Stored data entries.
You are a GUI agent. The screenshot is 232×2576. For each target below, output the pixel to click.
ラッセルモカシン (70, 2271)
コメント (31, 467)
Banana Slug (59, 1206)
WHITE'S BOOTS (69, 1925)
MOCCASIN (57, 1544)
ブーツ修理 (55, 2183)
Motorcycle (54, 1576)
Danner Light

Requirement.
Repeat the data. Keep every word the same.

Response below.
You are a GUI agent. The screenshot is 232×2576. For each target below, output the pixel to click.
ラッセルモカシン (70, 2271)
コメント (31, 467)
Banana Slug (59, 1206)
WHITE'S BOOTS (69, 1925)
MOCCASIN (57, 1544)
ブーツ修理 (55, 2183)
Motorcycle (54, 1576)
Danner Light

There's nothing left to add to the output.